When the line containing "The height and width of the screenshot is (664, 1568)." appears in the data below, begin copying there and stop only after the line containing "Task: Expand the Anzeige Übersetzung dropdown".

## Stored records
|---|

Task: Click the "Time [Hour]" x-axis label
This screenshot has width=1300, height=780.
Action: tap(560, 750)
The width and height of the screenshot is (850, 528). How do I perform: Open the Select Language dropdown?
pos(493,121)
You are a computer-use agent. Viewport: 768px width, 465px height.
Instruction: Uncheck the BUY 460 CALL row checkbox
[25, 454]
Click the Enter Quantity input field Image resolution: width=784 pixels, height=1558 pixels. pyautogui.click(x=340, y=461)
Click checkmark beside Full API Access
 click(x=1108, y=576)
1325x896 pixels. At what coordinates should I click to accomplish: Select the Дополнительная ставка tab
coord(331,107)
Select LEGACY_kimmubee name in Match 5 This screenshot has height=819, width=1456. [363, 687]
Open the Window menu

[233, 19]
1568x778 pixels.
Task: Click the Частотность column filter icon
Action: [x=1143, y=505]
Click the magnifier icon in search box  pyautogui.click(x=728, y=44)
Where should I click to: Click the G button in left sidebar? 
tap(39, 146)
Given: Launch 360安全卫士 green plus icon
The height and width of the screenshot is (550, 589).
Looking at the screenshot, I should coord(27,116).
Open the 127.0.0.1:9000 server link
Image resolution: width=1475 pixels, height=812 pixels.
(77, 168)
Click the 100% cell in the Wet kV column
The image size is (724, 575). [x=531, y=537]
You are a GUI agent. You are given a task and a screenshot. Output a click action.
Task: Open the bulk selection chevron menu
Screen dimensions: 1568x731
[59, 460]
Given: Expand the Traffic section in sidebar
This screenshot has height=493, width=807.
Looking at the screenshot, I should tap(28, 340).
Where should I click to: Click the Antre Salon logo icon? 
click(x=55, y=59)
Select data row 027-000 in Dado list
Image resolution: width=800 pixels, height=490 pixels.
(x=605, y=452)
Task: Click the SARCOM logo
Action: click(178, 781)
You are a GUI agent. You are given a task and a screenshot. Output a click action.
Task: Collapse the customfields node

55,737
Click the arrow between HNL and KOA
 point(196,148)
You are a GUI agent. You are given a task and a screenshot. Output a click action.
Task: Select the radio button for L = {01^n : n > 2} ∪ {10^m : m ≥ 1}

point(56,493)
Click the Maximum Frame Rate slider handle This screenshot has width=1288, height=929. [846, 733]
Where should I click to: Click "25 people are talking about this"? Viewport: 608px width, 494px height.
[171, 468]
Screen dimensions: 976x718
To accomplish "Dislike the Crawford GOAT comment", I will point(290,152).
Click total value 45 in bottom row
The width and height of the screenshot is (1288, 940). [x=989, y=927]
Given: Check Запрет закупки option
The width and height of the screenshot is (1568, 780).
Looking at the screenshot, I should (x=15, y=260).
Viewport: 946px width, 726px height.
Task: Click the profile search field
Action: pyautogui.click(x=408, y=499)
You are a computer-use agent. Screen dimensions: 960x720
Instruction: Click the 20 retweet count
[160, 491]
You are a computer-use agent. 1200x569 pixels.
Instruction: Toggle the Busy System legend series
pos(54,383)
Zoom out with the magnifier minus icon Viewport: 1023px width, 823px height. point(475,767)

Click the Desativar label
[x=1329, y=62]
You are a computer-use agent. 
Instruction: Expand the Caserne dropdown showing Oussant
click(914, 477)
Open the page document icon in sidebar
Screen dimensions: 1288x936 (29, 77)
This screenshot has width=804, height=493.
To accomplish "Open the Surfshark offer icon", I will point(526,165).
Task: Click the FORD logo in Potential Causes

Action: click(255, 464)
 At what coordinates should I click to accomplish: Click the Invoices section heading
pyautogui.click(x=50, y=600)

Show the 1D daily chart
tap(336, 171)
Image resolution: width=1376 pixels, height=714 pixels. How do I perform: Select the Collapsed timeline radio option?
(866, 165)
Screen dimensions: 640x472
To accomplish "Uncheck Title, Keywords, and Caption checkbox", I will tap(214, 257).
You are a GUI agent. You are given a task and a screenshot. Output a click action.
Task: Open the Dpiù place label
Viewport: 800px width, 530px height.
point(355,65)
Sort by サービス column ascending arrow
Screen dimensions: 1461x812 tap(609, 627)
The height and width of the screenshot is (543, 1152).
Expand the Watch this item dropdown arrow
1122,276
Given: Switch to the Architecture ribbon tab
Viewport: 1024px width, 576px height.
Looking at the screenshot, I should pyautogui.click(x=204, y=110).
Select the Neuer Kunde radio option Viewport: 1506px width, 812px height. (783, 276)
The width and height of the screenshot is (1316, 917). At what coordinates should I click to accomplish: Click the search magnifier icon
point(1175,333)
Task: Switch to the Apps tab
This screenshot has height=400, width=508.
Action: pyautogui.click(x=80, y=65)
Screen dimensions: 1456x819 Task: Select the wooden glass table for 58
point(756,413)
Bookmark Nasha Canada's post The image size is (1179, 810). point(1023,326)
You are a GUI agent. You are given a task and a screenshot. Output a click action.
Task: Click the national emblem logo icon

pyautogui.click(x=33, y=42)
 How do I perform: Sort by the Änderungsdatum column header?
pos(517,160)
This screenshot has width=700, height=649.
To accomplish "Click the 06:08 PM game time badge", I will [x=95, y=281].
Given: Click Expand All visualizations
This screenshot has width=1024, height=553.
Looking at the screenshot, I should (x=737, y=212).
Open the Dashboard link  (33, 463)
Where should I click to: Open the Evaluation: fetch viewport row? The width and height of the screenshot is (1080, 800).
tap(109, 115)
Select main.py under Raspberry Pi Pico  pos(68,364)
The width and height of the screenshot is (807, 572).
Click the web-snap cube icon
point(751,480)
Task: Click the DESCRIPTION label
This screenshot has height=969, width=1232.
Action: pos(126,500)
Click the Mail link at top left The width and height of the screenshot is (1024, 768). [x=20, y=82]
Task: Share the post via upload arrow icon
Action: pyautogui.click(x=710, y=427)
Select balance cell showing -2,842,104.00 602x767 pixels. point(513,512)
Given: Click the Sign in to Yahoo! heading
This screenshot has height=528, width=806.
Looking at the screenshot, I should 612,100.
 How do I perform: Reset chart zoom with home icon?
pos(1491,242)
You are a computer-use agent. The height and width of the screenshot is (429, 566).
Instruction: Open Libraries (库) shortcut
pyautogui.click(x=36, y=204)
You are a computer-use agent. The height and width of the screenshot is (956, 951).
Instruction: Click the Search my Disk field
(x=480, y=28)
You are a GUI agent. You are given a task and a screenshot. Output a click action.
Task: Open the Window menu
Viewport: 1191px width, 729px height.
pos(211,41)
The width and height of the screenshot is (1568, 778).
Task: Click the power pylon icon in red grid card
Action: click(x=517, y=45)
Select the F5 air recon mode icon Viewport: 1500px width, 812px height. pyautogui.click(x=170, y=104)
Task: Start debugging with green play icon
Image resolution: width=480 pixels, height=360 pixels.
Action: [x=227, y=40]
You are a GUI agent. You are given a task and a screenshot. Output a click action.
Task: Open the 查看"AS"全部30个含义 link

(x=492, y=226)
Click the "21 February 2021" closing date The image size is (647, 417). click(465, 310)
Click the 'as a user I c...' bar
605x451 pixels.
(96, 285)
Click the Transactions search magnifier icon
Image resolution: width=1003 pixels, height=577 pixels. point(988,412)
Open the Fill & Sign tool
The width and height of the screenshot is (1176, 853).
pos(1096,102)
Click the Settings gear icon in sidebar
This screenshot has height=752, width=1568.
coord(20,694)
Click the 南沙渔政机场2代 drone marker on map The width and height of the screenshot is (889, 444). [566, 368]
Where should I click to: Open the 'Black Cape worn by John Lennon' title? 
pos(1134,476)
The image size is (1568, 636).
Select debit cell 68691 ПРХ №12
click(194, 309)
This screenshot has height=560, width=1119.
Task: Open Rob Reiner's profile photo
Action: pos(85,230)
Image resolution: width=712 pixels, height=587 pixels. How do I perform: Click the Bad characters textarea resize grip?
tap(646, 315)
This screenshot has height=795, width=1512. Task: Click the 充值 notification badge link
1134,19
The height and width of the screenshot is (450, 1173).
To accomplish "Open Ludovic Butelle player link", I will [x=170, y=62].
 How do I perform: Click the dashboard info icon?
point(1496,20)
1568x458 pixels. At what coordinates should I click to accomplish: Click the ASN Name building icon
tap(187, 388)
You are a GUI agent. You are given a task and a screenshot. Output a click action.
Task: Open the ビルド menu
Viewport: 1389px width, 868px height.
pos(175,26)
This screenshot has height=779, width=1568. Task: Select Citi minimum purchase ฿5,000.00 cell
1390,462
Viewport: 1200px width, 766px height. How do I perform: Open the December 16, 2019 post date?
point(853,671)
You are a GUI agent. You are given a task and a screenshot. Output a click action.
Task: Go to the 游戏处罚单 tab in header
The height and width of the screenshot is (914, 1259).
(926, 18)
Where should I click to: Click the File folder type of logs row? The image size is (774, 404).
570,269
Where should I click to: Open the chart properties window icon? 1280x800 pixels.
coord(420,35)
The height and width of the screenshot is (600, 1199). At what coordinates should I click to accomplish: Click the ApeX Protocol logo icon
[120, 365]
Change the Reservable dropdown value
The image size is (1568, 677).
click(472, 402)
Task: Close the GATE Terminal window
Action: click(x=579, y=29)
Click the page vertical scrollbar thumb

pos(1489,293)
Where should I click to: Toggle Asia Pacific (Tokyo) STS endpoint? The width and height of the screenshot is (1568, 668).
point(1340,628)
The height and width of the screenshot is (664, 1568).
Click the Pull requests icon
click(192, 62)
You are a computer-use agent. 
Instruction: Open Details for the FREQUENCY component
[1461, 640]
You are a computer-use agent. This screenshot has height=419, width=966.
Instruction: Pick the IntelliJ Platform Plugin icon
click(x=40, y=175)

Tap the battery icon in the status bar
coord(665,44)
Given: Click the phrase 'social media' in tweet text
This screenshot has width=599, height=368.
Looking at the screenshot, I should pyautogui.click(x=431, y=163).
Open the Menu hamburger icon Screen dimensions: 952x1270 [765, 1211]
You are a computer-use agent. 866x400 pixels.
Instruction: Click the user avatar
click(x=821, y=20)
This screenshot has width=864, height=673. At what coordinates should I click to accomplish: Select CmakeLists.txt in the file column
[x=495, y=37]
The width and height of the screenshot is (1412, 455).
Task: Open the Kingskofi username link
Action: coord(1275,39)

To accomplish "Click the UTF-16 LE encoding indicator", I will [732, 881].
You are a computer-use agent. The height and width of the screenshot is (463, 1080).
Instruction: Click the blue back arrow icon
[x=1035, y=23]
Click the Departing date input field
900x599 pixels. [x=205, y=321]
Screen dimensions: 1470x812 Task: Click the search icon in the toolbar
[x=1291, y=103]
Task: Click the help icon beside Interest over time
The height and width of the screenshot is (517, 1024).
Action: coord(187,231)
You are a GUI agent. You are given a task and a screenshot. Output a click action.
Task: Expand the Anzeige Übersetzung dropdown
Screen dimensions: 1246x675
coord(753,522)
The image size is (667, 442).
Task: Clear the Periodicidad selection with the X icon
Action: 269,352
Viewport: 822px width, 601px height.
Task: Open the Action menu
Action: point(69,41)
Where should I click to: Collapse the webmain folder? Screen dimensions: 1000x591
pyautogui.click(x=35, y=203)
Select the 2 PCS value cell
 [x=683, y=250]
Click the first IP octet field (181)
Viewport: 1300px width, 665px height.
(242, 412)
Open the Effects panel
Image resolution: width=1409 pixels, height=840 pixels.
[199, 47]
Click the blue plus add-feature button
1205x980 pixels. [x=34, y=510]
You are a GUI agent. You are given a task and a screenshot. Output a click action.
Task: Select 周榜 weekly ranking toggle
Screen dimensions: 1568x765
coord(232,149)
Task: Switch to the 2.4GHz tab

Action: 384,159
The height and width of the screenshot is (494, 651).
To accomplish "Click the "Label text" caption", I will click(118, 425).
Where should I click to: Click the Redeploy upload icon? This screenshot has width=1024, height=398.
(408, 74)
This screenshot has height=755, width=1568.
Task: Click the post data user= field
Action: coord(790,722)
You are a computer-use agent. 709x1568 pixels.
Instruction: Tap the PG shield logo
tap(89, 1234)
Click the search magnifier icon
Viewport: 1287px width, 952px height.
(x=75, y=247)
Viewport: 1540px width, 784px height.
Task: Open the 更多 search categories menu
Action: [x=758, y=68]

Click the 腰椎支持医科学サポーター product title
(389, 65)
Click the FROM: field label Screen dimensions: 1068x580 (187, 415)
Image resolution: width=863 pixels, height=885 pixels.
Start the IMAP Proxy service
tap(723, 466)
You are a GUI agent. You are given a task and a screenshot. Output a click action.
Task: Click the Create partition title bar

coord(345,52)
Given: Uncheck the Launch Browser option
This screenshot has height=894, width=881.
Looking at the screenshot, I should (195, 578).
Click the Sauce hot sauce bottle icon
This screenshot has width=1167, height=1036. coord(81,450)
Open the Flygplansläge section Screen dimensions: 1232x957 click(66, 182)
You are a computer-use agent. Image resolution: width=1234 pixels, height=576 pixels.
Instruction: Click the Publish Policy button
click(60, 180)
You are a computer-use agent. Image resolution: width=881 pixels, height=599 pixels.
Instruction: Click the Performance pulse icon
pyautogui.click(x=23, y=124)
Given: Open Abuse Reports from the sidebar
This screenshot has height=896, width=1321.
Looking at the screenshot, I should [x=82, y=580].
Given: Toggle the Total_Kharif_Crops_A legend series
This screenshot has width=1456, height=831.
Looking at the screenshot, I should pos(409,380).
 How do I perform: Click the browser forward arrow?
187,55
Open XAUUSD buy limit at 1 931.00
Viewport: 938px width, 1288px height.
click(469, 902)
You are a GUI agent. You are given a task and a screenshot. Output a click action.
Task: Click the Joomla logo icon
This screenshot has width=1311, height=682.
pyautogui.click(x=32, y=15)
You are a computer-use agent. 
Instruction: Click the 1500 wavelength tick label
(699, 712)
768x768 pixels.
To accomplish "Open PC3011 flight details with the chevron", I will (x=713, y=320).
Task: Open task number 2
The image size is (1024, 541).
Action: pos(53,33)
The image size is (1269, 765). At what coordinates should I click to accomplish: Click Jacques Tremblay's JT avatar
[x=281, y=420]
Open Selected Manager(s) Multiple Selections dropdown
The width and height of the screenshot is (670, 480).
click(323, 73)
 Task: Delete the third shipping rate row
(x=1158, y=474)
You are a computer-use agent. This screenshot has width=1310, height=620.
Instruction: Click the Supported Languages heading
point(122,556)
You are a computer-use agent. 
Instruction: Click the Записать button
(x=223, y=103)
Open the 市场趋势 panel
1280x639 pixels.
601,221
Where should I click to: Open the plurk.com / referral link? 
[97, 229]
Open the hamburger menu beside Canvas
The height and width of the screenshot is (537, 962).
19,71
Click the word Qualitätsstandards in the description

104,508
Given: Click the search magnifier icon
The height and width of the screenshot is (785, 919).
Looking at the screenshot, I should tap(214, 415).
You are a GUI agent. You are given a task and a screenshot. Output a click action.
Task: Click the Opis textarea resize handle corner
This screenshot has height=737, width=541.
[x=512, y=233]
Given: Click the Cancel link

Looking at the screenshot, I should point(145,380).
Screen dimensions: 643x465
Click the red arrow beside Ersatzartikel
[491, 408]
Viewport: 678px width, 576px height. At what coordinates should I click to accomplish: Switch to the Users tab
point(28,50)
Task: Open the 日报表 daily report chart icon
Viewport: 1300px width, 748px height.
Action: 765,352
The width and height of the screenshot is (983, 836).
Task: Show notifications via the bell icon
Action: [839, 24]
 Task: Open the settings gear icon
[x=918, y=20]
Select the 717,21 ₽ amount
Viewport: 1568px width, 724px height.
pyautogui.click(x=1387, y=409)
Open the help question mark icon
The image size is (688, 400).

|---|

## SOLUTION BELOW
The height and width of the screenshot is (664, 1568).
Click the Pull requests icon
click(192, 62)
You are a computer-use agent. 
Instruction: Open Details for the FREQUENCY component
[1461, 640]
You are a computer-use agent. This screenshot has height=419, width=966.
Instruction: Pick the IntelliJ Platform Plugin icon
click(x=40, y=175)

Tap the battery icon in the status bar
coord(665,44)
Given: Click the phrase 'social media' in tweet text
This screenshot has width=599, height=368.
Looking at the screenshot, I should pyautogui.click(x=431, y=163).
Open the Menu hamburger icon Screen dimensions: 952x1270 [765, 1211]
You are a computer-use agent. 866x400 pixels.
Instruction: Click the user avatar
click(x=821, y=20)
This screenshot has width=864, height=673. At what coordinates should I click to accomplish: Select CmakeLists.txt in the file column
[x=495, y=37]
The width and height of the screenshot is (1412, 455).
Task: Open the Kingskofi username link
Action: coord(1275,39)

To accomplish "Click the UTF-16 LE encoding indicator", I will [732, 881].
You are a computer-use agent. The height and width of the screenshot is (463, 1080).
Instruction: Click the blue back arrow icon
[x=1035, y=23]
Click the Departing date input field
900x599 pixels. [x=205, y=321]
Screen dimensions: 1470x812 Task: Click the search icon in the toolbar
[x=1291, y=103]
Task: Click the help icon beside Interest over time
The height and width of the screenshot is (517, 1024).
Action: coord(187,231)
You are a GUI agent. You are given a task and a screenshot. Output a click action.
Task: Expand the Anzeige Übersetzung dropdown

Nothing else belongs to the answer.